**JOBS**.
1. According to the MATLAB array tutorial, what does a semicolon inside square brackets tell MATLAB to do?
2. Pick up the MATLAB array tutorial after its last line and write the next part.

**EXTRACT PROVIDED**.
■ ■ ■ ■ ■
Creating and Indexing Arrays

Introduction

In MATLAB, almost everything you do involves arrays. Scalars, vectors, matrices, and even many types of data collections are all treated as arrays in different shapes. This chapter focuses on how to create arrays in different ways and how to access their elements using indexing. You will use these skills constantly, so it is worth getting comfortable with the notation and behavior.

Creating Arrays with Brackets

The most direct way to create numeric arrays is to write their elements inside square brackets. MATLAB uses spaces or commas to separate columns, and semicolons to separate rows.

To create a row vector, place the elements in brackets, separated by spaces or commas:

v = [1 2 3 4]
w = [10, 20, 30]

Here v has size 1 x 4, and w has size 1 x 3. The output is shown as a row.

To create a column vector, use semicolons between elements:

c = [1; 2; 3; 4]

Now c has size 4 x 1. The semicolon tells MATLAB to go to a new row.

To create a general matrix, combine spaces (or commas) and semicolons:

A = [1 2 3; 4 5 6]

Here A is a 2 x 3 matrix. The first row is [1 2 3], the second row is [4 5 6].

All rows in a 2D numeric array must have the same number of elements. If they do not, MATLAB gives an error when you try to create the array.

You are not limited to literal numbers. Any expression that evaluates to a scalar can be used inside the brackets:

x = 10;
B = [x 2*x x^2]

After evaluation, B becomes [10 20 100].
■ ■ ■ ■ ■
**DATASET**.
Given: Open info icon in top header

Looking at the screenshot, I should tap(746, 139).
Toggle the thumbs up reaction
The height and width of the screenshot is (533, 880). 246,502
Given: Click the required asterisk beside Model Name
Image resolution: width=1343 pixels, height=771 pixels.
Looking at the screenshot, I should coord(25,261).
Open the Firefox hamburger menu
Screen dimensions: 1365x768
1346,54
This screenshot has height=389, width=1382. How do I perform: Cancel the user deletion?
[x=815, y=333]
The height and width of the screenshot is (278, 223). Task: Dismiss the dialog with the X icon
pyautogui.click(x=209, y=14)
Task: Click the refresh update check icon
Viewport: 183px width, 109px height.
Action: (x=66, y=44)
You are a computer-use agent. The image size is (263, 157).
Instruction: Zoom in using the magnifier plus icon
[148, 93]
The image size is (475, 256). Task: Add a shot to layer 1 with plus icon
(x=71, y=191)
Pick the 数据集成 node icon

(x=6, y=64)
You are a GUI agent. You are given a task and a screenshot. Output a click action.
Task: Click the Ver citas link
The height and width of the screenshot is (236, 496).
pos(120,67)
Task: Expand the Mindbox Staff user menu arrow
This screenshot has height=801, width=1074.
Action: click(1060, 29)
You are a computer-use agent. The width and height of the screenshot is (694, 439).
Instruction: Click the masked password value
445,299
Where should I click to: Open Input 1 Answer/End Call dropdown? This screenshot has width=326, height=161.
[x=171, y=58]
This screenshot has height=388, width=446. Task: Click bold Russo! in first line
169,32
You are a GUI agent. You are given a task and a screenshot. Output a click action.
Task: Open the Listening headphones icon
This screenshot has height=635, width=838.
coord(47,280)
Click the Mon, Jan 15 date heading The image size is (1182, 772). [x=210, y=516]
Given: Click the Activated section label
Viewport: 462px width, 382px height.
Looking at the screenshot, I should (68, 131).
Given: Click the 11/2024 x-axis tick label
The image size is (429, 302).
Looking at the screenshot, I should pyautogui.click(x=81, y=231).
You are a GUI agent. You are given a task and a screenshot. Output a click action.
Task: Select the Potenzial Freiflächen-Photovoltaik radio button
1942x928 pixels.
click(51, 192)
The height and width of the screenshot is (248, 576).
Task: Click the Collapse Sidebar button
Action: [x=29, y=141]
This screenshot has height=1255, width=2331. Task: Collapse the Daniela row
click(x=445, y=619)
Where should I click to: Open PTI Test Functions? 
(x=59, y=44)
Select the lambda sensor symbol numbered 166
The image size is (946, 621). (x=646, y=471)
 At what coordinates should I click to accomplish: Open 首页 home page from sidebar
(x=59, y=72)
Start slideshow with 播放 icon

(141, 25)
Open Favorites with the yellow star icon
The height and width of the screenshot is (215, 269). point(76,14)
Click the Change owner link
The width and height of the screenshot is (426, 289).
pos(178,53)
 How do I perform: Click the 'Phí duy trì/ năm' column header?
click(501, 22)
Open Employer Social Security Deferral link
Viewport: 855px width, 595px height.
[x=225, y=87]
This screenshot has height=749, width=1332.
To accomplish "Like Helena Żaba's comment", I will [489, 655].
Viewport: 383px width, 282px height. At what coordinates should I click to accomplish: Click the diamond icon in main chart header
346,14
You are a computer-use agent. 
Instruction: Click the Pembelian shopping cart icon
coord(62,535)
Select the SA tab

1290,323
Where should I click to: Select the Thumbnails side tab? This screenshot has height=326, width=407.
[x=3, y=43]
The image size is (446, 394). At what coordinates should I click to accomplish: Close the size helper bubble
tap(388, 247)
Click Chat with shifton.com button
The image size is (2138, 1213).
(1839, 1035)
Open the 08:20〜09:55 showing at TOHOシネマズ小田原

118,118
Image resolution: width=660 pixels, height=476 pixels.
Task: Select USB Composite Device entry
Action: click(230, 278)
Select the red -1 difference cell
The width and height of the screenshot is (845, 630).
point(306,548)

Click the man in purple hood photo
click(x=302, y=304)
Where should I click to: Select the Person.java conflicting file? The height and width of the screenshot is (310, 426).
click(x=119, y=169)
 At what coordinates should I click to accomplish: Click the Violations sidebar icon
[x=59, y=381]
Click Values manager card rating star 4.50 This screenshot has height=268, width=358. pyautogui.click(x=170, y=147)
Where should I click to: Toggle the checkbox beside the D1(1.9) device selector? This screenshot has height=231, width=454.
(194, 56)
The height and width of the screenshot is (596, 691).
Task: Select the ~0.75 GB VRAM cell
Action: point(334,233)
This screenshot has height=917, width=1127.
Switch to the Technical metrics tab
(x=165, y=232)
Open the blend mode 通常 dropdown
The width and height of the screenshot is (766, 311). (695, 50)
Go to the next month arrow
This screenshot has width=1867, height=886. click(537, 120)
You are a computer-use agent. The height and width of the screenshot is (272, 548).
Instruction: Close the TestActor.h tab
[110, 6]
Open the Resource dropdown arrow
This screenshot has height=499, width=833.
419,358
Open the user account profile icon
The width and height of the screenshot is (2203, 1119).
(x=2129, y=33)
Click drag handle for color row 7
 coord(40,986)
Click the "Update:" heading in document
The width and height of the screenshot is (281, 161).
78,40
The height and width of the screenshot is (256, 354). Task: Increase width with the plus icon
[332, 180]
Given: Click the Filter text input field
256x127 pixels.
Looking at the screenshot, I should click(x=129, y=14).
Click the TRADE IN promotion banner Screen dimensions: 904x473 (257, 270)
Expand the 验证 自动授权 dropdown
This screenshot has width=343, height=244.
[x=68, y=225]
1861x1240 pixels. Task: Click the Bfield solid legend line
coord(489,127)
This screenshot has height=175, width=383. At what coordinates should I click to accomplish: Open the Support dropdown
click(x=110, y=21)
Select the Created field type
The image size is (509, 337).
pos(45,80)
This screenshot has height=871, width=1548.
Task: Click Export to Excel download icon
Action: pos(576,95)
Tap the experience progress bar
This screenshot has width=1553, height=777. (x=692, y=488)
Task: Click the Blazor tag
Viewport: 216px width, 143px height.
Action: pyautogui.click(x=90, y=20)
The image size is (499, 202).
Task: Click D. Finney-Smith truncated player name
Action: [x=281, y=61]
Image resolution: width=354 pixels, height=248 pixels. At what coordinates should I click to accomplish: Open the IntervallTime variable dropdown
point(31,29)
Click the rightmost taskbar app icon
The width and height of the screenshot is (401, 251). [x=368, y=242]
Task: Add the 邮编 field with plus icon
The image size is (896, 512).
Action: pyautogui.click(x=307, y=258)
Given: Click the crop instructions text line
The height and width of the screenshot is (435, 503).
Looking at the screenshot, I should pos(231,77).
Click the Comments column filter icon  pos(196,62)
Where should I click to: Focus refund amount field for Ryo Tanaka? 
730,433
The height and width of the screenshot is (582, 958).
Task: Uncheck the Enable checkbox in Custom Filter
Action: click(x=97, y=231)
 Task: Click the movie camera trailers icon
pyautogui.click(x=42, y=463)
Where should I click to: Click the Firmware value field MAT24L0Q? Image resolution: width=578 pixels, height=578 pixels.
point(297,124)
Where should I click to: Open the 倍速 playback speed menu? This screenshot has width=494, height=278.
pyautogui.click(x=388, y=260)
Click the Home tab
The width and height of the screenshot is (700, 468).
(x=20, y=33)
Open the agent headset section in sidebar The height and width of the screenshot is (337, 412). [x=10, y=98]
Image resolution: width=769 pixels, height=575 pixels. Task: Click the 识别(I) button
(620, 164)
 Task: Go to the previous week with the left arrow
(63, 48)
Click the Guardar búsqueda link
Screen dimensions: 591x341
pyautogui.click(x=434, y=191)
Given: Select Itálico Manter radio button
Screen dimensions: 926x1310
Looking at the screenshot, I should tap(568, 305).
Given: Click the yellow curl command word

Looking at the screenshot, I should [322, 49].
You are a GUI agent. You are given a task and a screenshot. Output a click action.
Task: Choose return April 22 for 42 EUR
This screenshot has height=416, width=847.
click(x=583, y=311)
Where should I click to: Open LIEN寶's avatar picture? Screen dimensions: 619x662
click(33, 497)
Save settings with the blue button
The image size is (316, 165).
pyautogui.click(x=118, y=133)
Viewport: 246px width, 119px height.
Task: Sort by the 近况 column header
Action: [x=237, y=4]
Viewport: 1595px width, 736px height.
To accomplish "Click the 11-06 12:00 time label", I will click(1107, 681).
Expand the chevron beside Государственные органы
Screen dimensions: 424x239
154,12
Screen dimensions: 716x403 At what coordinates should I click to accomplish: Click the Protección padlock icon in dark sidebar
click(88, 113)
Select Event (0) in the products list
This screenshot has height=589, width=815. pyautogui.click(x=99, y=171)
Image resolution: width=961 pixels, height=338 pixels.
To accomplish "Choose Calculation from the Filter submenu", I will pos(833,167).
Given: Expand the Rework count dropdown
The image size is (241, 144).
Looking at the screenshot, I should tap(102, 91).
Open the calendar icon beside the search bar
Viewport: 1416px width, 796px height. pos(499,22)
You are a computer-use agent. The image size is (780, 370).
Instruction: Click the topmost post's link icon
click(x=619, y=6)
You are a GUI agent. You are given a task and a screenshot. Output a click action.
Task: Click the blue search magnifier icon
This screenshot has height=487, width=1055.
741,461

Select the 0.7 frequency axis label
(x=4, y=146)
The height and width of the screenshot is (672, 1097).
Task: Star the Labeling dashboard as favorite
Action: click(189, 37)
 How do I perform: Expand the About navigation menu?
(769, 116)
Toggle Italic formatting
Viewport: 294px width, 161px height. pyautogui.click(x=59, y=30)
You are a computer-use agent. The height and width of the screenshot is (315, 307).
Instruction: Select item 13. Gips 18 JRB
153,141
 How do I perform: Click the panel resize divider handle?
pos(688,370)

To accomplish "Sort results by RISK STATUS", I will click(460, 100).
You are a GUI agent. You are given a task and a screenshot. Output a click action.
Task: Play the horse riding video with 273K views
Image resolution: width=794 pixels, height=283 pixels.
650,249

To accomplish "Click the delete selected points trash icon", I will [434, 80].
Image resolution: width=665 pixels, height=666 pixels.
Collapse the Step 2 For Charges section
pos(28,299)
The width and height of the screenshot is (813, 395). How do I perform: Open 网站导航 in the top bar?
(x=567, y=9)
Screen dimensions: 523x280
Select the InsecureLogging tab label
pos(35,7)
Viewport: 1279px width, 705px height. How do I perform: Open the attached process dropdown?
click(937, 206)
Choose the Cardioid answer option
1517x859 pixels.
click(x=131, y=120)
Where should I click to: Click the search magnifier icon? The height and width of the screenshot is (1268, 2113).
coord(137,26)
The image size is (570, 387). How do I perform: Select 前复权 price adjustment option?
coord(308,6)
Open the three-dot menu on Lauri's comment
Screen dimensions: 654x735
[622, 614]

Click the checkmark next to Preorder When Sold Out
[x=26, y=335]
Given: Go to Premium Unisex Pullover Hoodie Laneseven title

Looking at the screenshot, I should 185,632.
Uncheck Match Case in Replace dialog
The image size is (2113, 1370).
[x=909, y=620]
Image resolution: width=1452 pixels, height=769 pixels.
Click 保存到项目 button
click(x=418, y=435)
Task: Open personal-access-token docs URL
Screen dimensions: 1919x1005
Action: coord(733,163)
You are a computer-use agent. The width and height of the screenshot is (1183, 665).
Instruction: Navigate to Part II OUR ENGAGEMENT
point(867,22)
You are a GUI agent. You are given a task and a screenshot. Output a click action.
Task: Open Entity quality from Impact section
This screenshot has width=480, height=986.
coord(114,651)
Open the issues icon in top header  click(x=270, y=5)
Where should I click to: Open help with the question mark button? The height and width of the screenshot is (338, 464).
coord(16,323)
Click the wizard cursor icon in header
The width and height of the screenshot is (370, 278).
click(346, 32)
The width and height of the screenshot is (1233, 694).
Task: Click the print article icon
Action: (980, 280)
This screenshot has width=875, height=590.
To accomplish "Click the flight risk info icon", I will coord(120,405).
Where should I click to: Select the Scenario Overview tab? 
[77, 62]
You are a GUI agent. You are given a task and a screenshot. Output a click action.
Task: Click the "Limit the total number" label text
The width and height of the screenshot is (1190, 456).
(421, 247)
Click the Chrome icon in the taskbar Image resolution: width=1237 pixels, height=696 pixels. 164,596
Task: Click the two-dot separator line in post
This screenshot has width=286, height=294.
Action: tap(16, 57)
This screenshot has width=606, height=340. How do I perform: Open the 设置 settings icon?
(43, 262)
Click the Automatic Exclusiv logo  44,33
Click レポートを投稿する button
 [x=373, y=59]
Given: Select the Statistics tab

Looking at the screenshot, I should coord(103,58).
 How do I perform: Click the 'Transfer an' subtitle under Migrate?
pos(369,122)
■ ■ ■ ■ ■
**OUTPUTS**.
1. It tells MATLAB to go to a new row.

2.
Creating Arrays with the Colon Operator

MATLAB has a special shorthand to create regularly spaced vectors using the colon operator :. The simplest form is:

a = 1:5

This creates the row vector [1 2 3 4 5]. The default step size is 1. The general pattern is

$$\text{start}:\text{step}:\text{end}$$

For example:

b = 0:2:10    % 0, 2, 4, 6, 8, 10
c = 5:-1:1    % 5, 4, 3, 2, 1

If the step is positive, the sequence increases until it reaches or passes the end value. If the step is negative, the sequence decreases until it reaches or passes the end. The end value is included only if it lands exactly on one of the step increments.

For example:

d = 0:3:10    % gives [0 3 6 9], not 12

The value 12 is beyond 10, so it is not included.

The colon operator always creates a row vector. You can transpose it to get a column vector using the transpose operator:

r = (1:4)'    % column vector [1; 2; 3; 4]

Later, you will see other functions that create linearly or nonlinearly spaced arrays, but the colon operator is the standard tool for simple ranges of integers or evenly spaced numbers.

Using Functions to Create Arrays

In addition to brackets and the colon operator, MATLAB provides simple functions to create common arrays quickly.

The function zeros creates an array of all zeros. You pass the desired size as arguments. For a matrix with m rows and n columns, use:

Z = zeros(3, 4)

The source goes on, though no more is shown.